A Massachusetts carpenter who filed a personal injury lawsuit against a homeowner after accidentally severing off his own thumb had his case dismissed by an appellate panel. In the initial complaint, William Aulson alleged that homeowner Lisa Stone negligently allowed her five-story home’s ground floor undergoing renovation to be used as a storage area despite ongoing construction work occurring on that floor.

As a result of the limited space available, Aulson claimed he was forced to operate his table saw on the floor without restraints. According to the complaint, using the table saw in such a way caused it to suddenly move freely after the power cord was accidentally pulled by an individual, leading to Aulson’s thumb being severed. Aulson was operating as an independent contractor hired by Stone’s general contractor, AD Construction. Aulson argued that Stone should be held responsible for AD Construction’s failure to provide a safe working environment. The appellate panel, however, disagreed.

On Friday the panel ruled there was no evidence that Stone retained control over AD Construction’s work. Additionally, the court ruled Stone had no control over the operative details of the continuing construction project, including any relevant safety protocols.

In their decision, the panel said, “Here, the homeowner’s contract with the general contractor expressly allocated responsibility for the renovation to the contractor…Pursuant to the contract, the contractor alone was required to furnish all materials, to perform all the work, to obtain all permits, and to ensure the work was completed in compliance with all building codes and other laws.”

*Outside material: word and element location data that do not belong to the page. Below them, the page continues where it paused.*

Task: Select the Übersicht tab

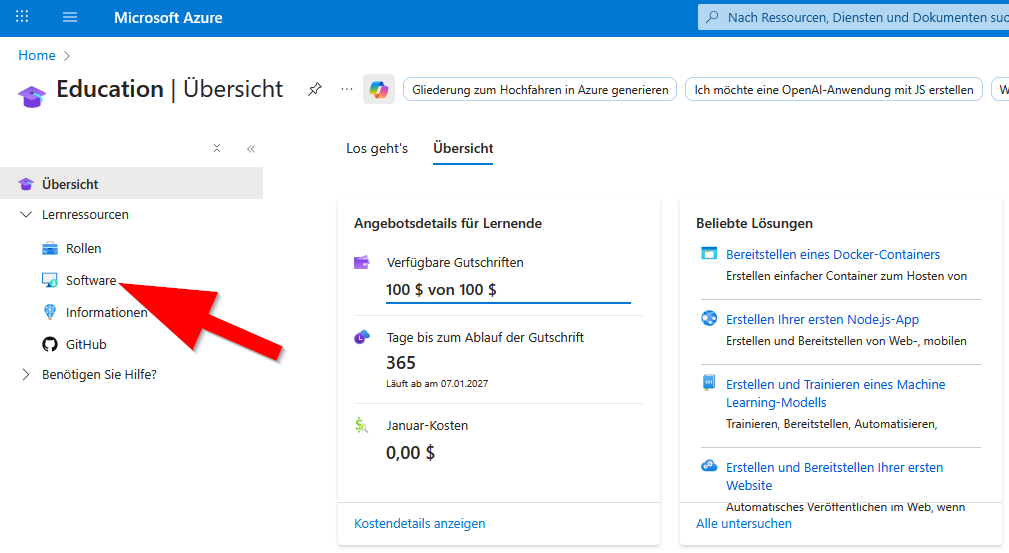Action: pos(463,148)
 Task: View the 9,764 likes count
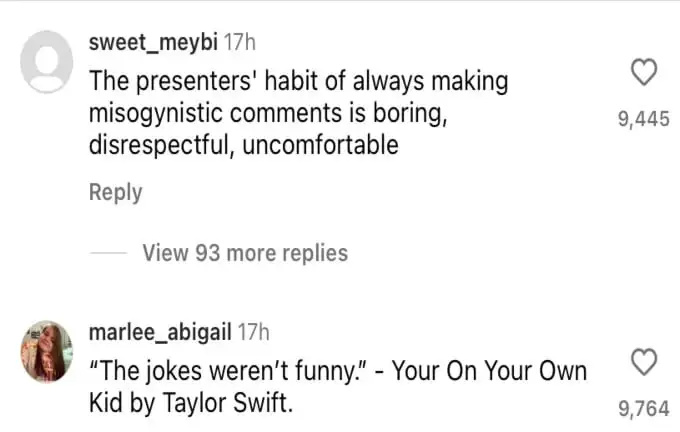pos(644,409)
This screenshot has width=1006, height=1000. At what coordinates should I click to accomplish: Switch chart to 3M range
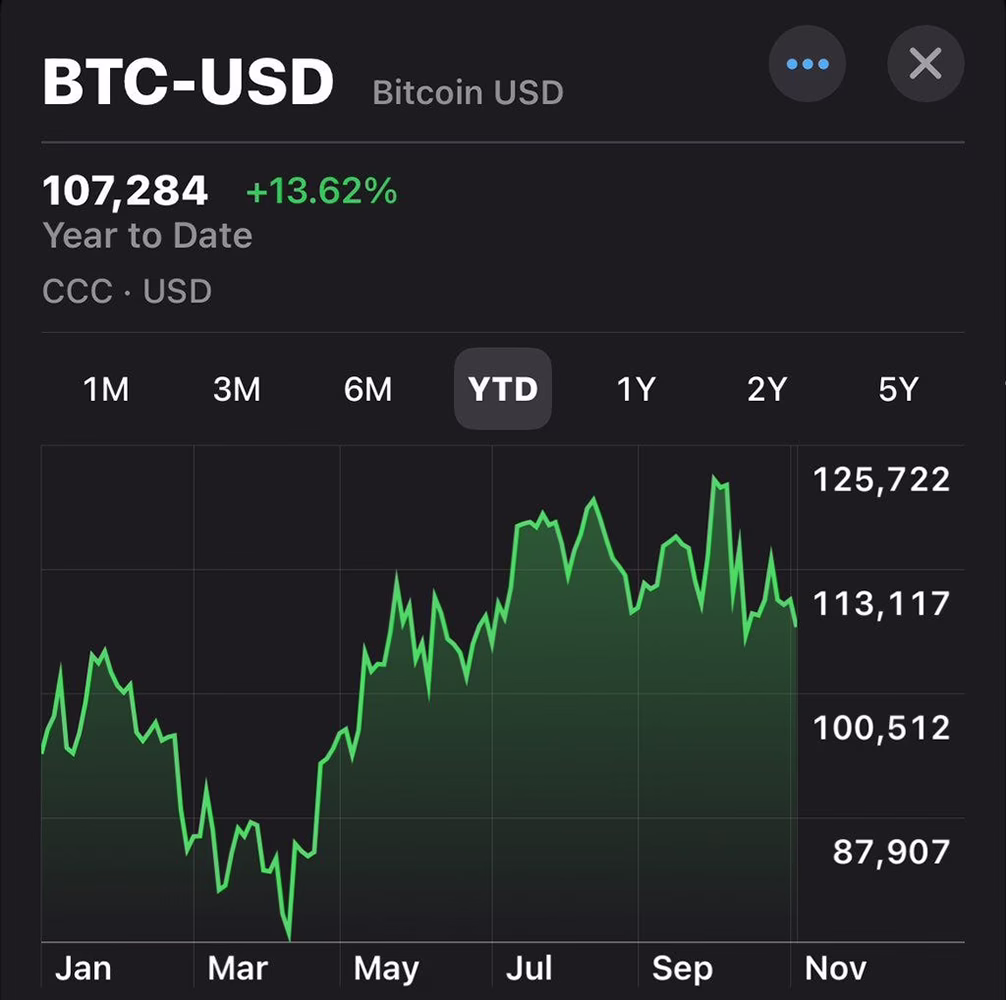pos(237,389)
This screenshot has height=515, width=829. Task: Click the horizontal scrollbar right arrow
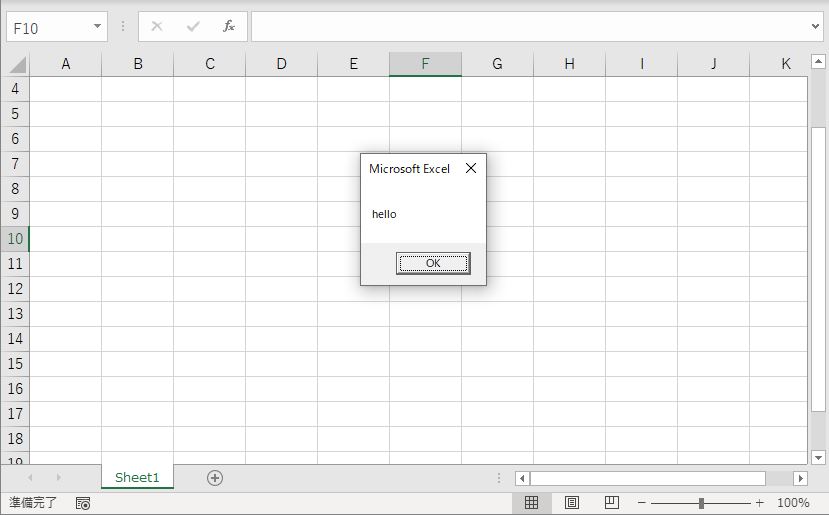(800, 479)
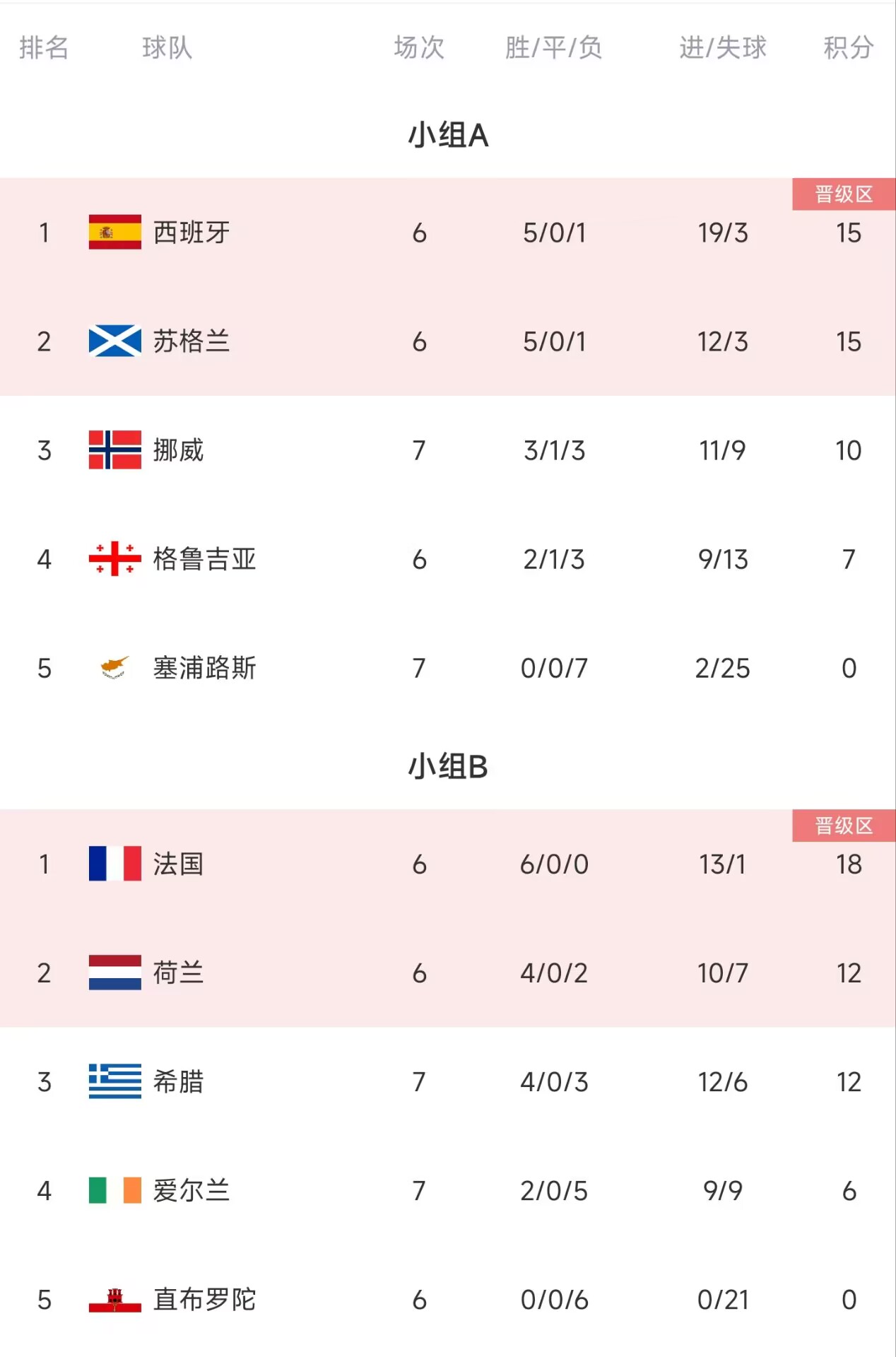
Task: Click the 积分 column header
Action: point(849,47)
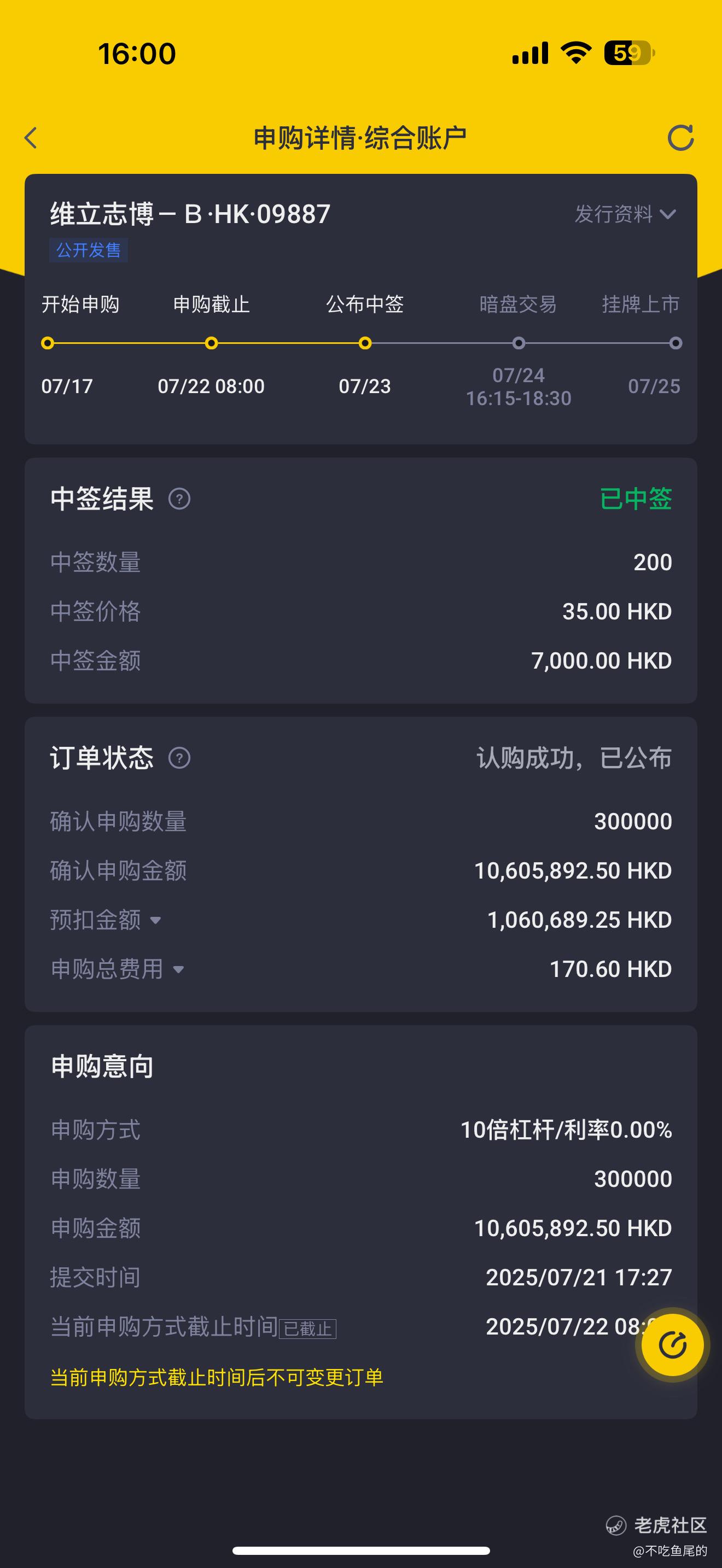The width and height of the screenshot is (722, 1568).
Task: Tap the yellow floating share button
Action: [x=673, y=1345]
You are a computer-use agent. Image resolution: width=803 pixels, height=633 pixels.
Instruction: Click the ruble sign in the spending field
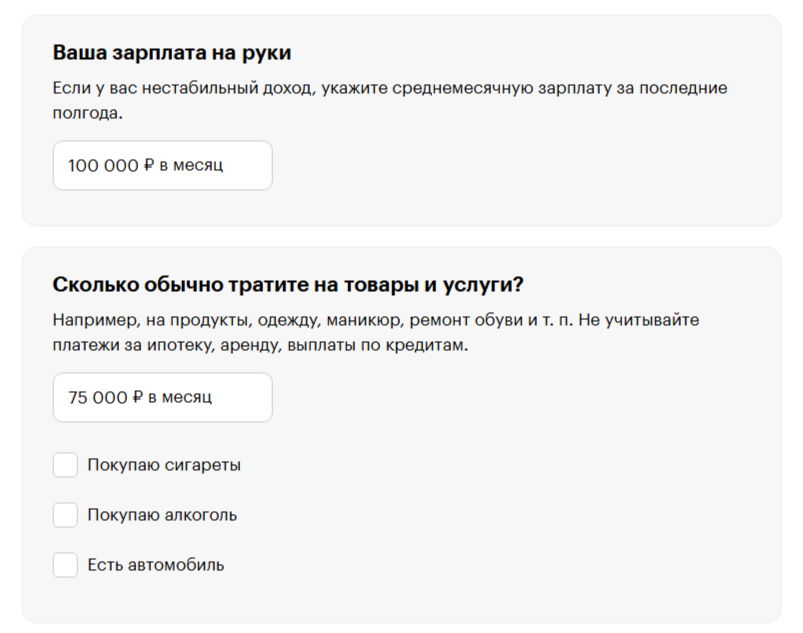tap(138, 398)
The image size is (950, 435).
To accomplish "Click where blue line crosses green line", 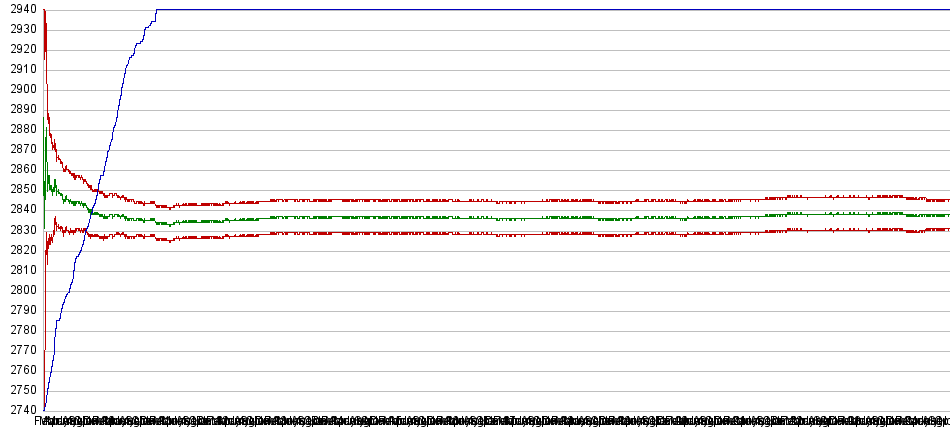I will 92,212.
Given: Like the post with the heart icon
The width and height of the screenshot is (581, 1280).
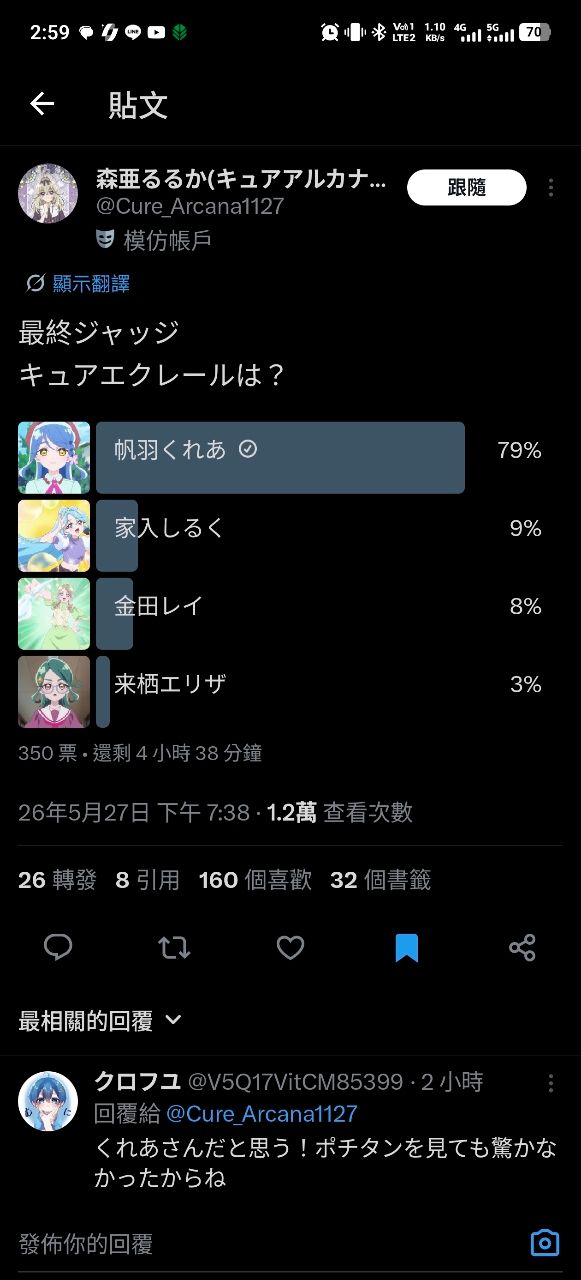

Moreover, the opinion states, “Together, the homeowner’s responsibilities are the type … that have been uniformly held to be insufficient, as a matter of law, to trigger the ‘retained control’ exception to the general rule.”

As far as which decisions Stone retained control over, the appeals court said only work stoppages or resumptions, inspections of ongoing work, and suggestions that did not necessarily need to be followed up on were relevant in regards to this particular incident.

Furthermore, the panel rejected Aulson’s argument contending that Stone breached her duty of care to lawful visitors, noting the fact that the use of power tools with sharp blades was an obvious danger. The panel made specific mention of Aulson having owned the table saw in question, and his responsibility in bringing it to the construction site where the accident occurred.

“The homeowner did not direct how the employee used the saw, where the employee plugged in the saw, or the length or the path of the extension cord used to power the saw,” the panel said. “The employee alone determined to use the table saw on the ground rather than on a table. He chose to ‘freehand’ cut pine wood, using both hands on the wood and apparently nothing to restrain the saw itself. Under such circumstances, we are doubtful that the homeowner had a duty to remedy the obvious hazard attendant to the employee’s decision to misuse his own table saw in the manner alleged.”

The Massachusetts Appeals Court panel included judges Sydney Hanlon, Dalila Wendlandt, and John Englander.

A request for comment by Personal Injury News to Aulson’s counsel, attorney David E. Hoyt, has not yet been returned.